I stared at her, genuinely shocked. “I could do that?”
It was one of the most counter-intuitive – and revelatory – suggestions I’d ever heard in my life.
(And yes, I know that that fact reveals soooooooo embarrassingly much about my psyche. But you guys all knew I was a perfectionist overachiever long before this blog entry, right?)
That meeting took place almost 13 years ago, but I’ve never forgotten it – and it’s resonating all over again for me now because we’ve just entered the kids’ 2-1/2-week school holidays, directly after a long stretch of kid-illnesses when a horrible stomach bug went around the family (and larger town), keeping one or another of the kids home for 5 out of the last 10 days of school. Those kid-illnesses meant I didn’t get nearly as much as I wanted done before the holidays began; the holidays now mean that most of my energy is going toward child-care (and that energy is even more limited than usual right now, anyway, because looking after sick kids took a lot out of me, and the M.E./CFS is demanding its payment now).

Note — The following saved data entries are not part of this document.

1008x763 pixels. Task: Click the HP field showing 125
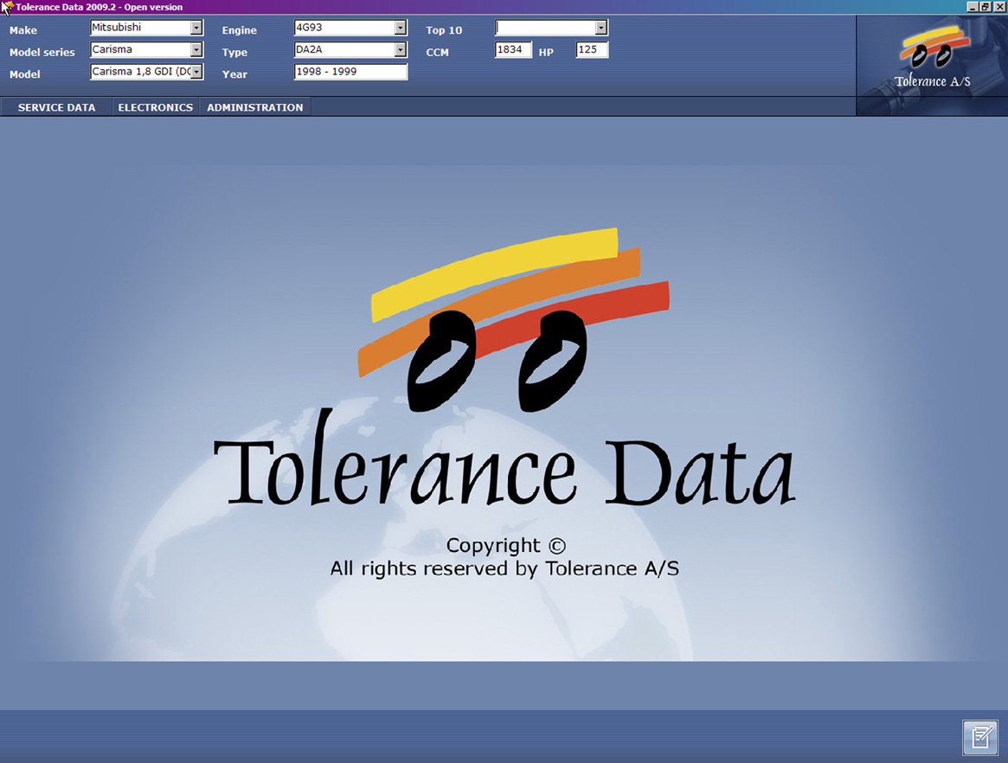point(592,50)
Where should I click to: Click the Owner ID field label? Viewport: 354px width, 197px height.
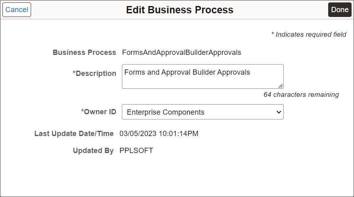[x=98, y=112]
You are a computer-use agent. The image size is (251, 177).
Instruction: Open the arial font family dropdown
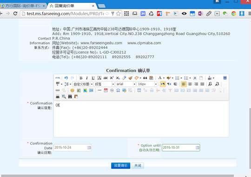coord(126,84)
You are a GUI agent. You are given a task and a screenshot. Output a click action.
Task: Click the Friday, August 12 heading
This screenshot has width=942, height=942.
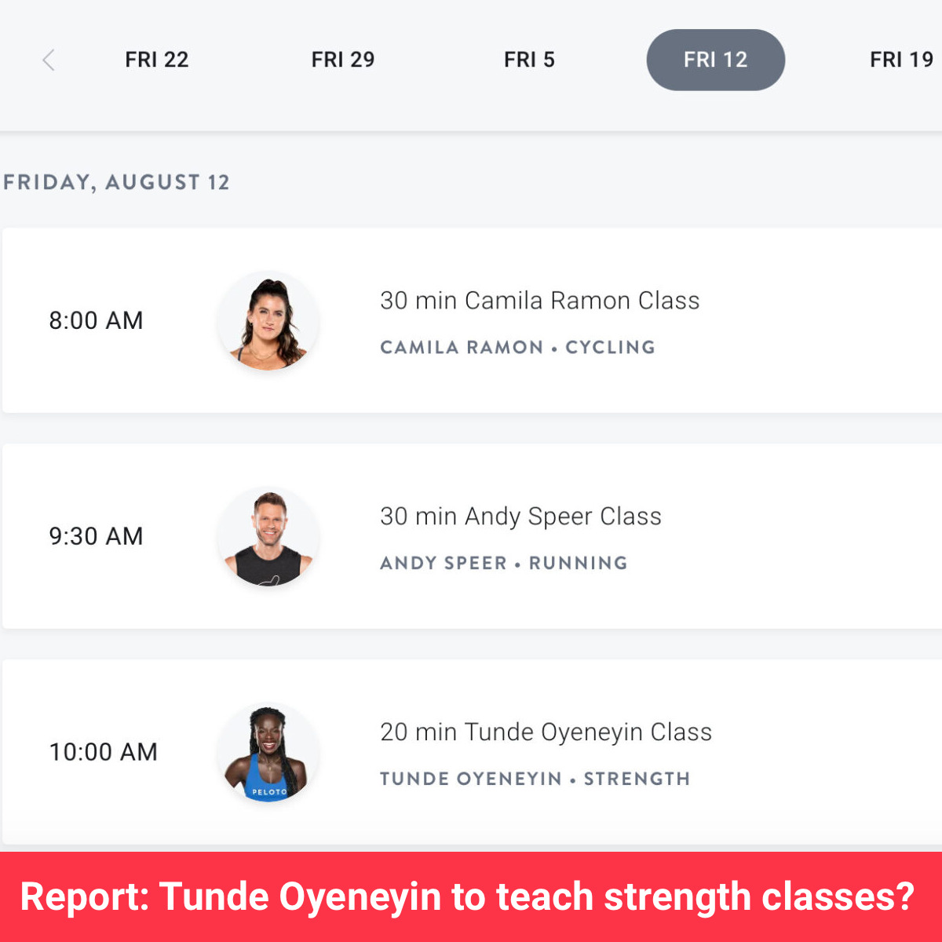116,182
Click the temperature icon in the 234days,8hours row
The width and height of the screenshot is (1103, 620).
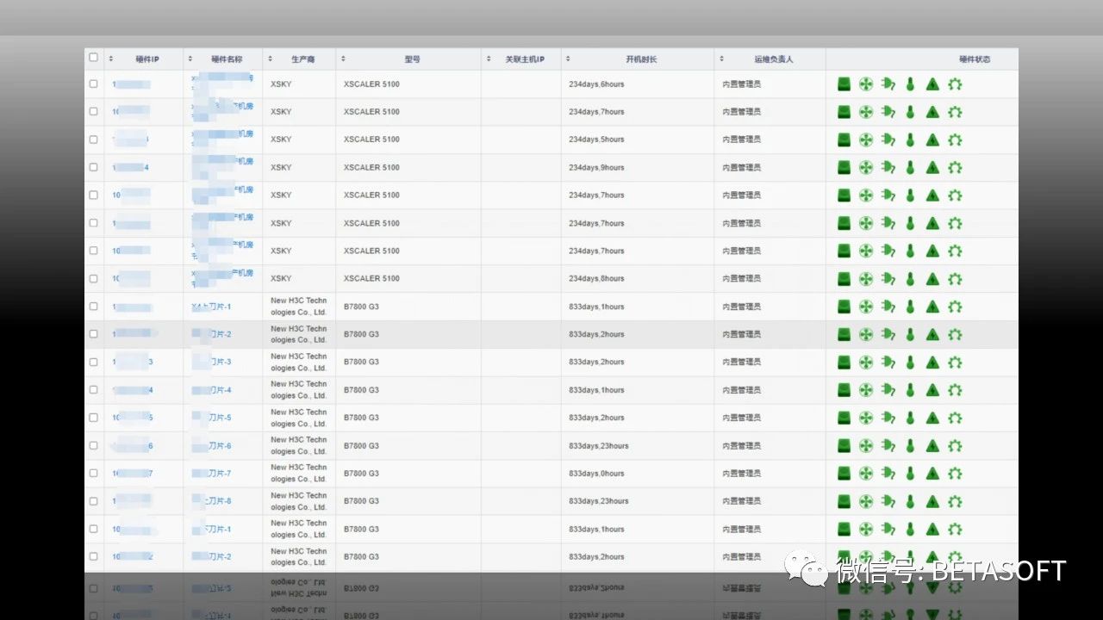[x=910, y=279]
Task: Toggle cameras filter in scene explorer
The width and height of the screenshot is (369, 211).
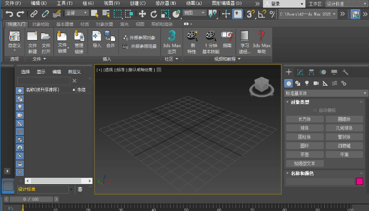Action: tap(20, 115)
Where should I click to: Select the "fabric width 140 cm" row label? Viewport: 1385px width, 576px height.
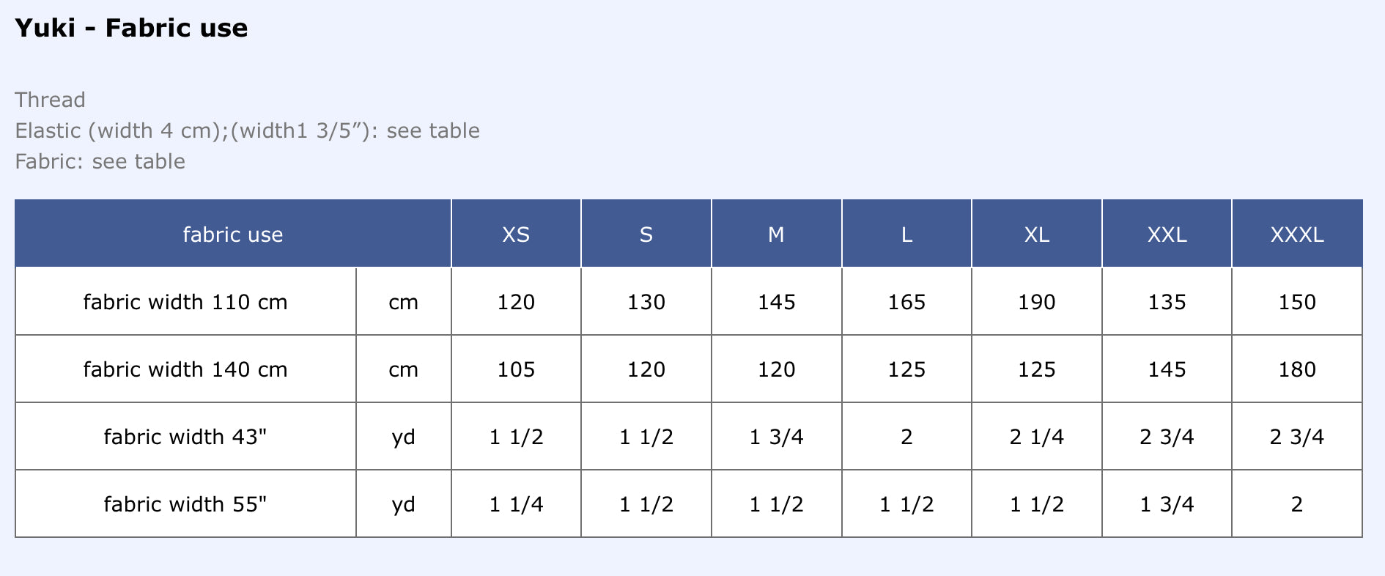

I did have really high goals for what I would ideally get done by the end of April. But today, I’m remembering that long-ago counsellor’s face, kind and ever-so-slightly amused, as she said, “Have you ever considered…”
…and I’m re-considering.
Today, my writing goal is to print out the critiques I’ve gotten for my adult novella and read through them…and that’s it. If I get started, that’s great. But if all of my other energy is used up when I take the kids out this afternoon for today’s mini-trip…well, then, so be it.
What about you guys? If you have any small, do-able goals of your own right now, I would love to hear them.